Our final question comes from Susan Chor with Bank of America. Please unmute your audio and ask your question.
Hi, thank you for the question. I'm on for Geoff Meacham from Bank of America. So I know you've already gotten a number of questions on safety, and just in line with that, where do you anticipate your drugs when they reach the clinical treatment landscape in terms of line of therapy? Do you think that this has the potential to move earlier, you know, before TNF alphas, or, you know, anti-steroids? And can you speak to maybe the safety and efficacy and, you know, how those play in? Thank you.
Yeah. So generally, maybe I, I'll answer this question. Thank you. It's, it's a, it's a great question.

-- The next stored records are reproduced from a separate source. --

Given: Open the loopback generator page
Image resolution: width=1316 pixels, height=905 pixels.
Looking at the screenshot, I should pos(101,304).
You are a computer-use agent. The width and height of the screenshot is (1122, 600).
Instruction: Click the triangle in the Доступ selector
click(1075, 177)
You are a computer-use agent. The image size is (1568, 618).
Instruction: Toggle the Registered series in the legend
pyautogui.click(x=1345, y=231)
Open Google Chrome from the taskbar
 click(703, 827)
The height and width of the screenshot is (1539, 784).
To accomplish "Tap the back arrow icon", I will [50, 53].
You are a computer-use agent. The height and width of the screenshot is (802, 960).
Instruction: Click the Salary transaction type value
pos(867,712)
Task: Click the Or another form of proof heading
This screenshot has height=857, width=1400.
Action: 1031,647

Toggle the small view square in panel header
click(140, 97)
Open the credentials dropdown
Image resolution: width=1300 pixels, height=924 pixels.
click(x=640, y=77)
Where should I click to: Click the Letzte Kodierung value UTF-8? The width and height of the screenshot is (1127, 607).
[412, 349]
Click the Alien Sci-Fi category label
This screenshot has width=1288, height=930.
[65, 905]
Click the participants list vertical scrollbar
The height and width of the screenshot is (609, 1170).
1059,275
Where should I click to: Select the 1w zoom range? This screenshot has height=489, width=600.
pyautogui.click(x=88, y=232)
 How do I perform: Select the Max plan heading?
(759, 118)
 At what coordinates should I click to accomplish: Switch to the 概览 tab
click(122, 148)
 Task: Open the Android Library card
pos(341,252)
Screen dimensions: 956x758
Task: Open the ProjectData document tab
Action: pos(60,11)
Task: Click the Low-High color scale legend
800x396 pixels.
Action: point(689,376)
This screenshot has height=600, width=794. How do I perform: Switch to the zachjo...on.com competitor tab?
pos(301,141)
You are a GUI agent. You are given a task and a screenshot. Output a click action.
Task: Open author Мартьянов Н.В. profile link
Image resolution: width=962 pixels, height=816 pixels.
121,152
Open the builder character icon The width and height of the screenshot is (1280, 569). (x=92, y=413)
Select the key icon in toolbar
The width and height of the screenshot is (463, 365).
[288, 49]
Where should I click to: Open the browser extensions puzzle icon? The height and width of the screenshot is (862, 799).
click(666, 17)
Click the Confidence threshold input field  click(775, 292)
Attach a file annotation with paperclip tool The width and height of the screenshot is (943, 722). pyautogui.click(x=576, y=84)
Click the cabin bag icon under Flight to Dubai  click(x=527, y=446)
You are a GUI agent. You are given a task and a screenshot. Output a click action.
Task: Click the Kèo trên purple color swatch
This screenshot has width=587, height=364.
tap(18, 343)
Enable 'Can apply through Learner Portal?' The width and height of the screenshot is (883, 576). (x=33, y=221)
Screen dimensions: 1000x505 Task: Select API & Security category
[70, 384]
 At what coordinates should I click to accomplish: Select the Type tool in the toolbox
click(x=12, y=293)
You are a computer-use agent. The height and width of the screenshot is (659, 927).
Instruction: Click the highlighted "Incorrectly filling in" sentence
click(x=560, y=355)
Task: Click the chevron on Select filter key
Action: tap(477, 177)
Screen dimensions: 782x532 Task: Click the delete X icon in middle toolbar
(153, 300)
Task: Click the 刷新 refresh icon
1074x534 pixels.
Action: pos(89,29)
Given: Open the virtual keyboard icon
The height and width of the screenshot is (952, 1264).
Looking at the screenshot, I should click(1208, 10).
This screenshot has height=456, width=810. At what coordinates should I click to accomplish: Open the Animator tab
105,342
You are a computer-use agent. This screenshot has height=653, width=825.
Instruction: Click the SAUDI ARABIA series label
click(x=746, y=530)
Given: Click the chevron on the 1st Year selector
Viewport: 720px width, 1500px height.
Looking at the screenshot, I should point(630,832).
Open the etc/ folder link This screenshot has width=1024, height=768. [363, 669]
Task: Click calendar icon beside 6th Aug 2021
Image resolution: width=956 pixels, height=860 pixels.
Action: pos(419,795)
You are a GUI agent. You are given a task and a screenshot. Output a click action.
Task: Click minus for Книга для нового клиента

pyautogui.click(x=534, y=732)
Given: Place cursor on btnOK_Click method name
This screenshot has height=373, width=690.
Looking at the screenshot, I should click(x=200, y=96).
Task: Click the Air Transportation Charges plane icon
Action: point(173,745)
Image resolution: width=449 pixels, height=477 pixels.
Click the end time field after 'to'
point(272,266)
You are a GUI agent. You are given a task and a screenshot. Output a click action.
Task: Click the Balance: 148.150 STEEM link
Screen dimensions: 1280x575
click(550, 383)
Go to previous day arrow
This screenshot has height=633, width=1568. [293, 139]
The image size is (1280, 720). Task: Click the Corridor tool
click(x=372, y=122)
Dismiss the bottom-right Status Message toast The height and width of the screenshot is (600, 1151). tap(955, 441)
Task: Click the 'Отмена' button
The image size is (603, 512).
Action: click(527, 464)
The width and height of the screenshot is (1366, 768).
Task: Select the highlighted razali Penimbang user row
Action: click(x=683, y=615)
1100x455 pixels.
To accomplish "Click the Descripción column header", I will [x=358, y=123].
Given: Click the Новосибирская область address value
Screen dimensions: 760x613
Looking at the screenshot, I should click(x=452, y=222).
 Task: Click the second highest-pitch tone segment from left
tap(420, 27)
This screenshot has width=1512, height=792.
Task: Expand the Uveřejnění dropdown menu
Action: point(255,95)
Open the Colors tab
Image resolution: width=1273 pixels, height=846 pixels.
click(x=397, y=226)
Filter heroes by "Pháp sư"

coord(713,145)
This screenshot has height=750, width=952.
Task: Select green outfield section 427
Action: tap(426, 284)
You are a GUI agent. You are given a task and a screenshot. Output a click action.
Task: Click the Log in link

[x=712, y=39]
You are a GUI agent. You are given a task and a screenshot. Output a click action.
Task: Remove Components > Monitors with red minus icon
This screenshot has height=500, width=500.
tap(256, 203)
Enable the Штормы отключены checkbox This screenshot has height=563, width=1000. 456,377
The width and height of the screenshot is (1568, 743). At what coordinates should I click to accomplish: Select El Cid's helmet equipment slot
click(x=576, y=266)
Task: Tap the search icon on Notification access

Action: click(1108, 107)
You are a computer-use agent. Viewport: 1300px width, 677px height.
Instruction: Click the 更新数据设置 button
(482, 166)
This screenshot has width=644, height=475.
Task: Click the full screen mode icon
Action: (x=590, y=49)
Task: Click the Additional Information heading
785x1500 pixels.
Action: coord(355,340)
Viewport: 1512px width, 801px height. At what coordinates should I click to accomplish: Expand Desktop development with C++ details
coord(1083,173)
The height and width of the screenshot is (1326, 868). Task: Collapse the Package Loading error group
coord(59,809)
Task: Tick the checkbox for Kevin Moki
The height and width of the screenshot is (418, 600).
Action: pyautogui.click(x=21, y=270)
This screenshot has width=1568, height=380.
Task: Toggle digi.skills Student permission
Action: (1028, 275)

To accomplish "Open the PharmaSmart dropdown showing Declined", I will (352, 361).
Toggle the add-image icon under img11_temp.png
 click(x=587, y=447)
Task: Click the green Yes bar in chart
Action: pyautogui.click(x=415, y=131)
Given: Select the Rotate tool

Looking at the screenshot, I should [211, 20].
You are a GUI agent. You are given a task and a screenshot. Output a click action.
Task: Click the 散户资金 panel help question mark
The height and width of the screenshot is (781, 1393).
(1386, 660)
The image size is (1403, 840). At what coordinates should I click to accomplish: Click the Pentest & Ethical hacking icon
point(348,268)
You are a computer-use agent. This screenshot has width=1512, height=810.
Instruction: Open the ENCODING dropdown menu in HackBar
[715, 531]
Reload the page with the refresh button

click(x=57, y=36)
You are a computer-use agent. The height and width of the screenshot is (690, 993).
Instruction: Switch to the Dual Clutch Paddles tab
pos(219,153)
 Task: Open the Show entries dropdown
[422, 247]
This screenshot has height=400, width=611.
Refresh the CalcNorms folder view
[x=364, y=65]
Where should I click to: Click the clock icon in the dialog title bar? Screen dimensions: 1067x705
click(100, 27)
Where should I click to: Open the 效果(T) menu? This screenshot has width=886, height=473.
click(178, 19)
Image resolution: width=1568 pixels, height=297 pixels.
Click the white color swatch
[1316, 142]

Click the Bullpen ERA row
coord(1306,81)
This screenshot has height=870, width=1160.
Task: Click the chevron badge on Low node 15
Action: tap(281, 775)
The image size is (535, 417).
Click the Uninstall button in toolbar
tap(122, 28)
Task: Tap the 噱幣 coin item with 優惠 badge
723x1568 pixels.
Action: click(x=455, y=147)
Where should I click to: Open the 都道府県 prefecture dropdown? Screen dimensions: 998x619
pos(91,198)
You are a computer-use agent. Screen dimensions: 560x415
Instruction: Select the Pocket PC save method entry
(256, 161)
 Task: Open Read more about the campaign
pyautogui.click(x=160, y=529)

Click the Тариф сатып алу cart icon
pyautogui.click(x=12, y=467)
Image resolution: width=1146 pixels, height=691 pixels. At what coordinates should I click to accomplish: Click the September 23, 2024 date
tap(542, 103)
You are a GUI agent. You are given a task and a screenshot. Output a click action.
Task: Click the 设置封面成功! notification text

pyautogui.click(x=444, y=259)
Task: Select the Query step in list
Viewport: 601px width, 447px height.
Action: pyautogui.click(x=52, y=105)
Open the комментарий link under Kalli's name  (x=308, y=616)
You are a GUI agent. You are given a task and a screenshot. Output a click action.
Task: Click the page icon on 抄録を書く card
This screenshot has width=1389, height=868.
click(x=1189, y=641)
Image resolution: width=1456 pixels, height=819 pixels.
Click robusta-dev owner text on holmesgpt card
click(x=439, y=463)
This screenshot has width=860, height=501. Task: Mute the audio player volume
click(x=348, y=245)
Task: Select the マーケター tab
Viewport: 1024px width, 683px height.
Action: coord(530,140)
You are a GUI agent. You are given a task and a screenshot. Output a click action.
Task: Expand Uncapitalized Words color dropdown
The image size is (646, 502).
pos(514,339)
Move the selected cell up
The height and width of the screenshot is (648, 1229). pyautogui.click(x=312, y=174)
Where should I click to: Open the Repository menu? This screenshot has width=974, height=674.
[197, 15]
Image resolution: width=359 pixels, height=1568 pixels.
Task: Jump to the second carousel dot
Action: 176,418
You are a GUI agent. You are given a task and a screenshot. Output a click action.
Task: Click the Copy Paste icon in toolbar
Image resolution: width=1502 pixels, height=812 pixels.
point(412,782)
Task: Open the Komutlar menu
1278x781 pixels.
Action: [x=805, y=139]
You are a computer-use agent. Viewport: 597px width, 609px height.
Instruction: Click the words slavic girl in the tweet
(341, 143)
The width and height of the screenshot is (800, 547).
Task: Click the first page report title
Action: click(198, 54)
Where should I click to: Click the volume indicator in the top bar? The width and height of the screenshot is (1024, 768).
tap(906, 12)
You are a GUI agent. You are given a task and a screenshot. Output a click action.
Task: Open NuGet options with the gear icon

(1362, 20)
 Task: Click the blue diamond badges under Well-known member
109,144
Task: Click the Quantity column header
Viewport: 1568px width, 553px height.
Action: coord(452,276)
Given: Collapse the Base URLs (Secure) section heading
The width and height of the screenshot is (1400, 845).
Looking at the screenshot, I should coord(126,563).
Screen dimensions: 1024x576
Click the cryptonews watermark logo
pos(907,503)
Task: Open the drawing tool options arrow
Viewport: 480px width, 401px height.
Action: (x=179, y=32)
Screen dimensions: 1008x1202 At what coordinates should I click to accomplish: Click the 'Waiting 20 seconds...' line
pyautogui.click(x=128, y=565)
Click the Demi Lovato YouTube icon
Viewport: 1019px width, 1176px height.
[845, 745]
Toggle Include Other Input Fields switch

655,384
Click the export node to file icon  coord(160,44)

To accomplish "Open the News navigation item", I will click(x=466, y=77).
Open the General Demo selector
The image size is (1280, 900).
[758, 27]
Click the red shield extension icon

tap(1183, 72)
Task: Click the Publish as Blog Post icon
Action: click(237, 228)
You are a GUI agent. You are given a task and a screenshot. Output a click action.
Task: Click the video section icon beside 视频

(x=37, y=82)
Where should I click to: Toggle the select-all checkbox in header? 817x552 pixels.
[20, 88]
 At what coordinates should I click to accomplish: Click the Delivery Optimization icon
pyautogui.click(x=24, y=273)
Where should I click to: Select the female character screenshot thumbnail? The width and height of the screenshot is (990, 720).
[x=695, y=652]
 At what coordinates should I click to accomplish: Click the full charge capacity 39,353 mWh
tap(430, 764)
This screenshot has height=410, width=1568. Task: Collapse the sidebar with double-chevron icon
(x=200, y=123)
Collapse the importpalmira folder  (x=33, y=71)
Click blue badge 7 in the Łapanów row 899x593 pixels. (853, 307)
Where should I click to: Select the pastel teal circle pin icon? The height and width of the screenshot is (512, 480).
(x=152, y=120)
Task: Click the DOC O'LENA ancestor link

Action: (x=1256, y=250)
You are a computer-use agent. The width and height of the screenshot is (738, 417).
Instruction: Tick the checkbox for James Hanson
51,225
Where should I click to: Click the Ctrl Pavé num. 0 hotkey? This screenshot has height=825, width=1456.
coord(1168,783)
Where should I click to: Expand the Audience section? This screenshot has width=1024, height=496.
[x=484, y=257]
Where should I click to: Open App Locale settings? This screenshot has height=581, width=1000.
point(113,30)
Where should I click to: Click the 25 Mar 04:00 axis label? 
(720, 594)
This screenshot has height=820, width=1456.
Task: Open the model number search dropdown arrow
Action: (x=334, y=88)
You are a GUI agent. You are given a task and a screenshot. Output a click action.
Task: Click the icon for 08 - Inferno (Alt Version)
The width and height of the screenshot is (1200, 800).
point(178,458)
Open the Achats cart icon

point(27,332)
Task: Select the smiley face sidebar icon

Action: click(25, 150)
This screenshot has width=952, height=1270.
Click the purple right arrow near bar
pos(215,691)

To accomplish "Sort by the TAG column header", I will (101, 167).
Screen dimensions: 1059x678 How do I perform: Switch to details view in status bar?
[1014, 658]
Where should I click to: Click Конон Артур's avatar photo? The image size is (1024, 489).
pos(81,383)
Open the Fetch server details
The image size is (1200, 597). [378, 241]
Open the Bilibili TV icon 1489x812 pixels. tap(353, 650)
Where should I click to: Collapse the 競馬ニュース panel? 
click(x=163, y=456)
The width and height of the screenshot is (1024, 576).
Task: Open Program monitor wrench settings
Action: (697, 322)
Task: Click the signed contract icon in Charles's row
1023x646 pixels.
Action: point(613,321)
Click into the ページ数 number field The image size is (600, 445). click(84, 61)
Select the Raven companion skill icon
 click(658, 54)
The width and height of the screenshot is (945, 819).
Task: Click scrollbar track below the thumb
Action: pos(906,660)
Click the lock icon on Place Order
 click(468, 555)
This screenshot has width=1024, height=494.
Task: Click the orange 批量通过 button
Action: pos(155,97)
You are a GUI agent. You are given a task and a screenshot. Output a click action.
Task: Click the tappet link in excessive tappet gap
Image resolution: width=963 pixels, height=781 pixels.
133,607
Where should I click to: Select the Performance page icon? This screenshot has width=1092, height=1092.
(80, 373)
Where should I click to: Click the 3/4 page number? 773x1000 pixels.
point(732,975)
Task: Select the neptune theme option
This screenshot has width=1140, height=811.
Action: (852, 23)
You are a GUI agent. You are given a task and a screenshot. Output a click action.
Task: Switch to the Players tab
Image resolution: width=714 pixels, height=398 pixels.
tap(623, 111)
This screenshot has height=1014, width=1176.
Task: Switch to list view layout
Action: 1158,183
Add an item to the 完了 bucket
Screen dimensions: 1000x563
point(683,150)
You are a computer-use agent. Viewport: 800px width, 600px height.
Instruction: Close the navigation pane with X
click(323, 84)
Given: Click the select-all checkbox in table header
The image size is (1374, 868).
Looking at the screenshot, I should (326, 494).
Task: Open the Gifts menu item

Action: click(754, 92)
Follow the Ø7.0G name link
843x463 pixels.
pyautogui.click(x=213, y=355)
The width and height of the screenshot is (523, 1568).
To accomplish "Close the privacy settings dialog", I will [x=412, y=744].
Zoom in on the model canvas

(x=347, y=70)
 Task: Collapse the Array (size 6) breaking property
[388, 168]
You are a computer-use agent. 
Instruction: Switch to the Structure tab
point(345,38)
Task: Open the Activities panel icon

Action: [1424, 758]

So generally, what we're trying to bring forth today in a more, let's say, cohesive message is, how the space of oral degraders in immunology is coming together here at Kymera. And the value proposition we're bringing forth is, is around oral degraders that have biologics-like profile. So if you go there, if you go with that profile in the commercial space, and again, I'm talking years ahead in, in many cases, I, I think we will be. We, we have the potential to be in, in a, in a dominant place where, we, we can, we can choose, to be, competitive, with the existing first-line biologics because we might be able to match their efficacy profile, but also bring the convenience.
I think going earlier, let's say, in moderate disease or mild disease, that is, I would say, a dream that we have, especially in the STAT6 pathway, that, you know, as a potential expansion, given... You know, assuming, again, the efficacy and the safety, because there are so many patients worldwide with Th2 inflammation, and whether it's, you know, one drug or multiple drugs, that will allow us to accomplish that. But I think there is a unique opportunity to really address tens of millions of patients that have many of these diseases that are not addressable right now by first-line biologics, because of expenses and access and all these issues. So it's definitely on our mind, and I think will be part of the story of this company going forward. So I think this was the last question.
I want to thank everybody for joining us today. I know it was early in the year, it was early in the year for everybody. Hopefully, you've enjoyed and our enthusiasm was visible, and we're happy to follow up with all of you in the next few days, as I mentioned. And, you know, we're excited about where we are today. We have a lot of upcoming, interesting, new disclosures, both in 2024 and 2025, and so we'll look forward to catching up then.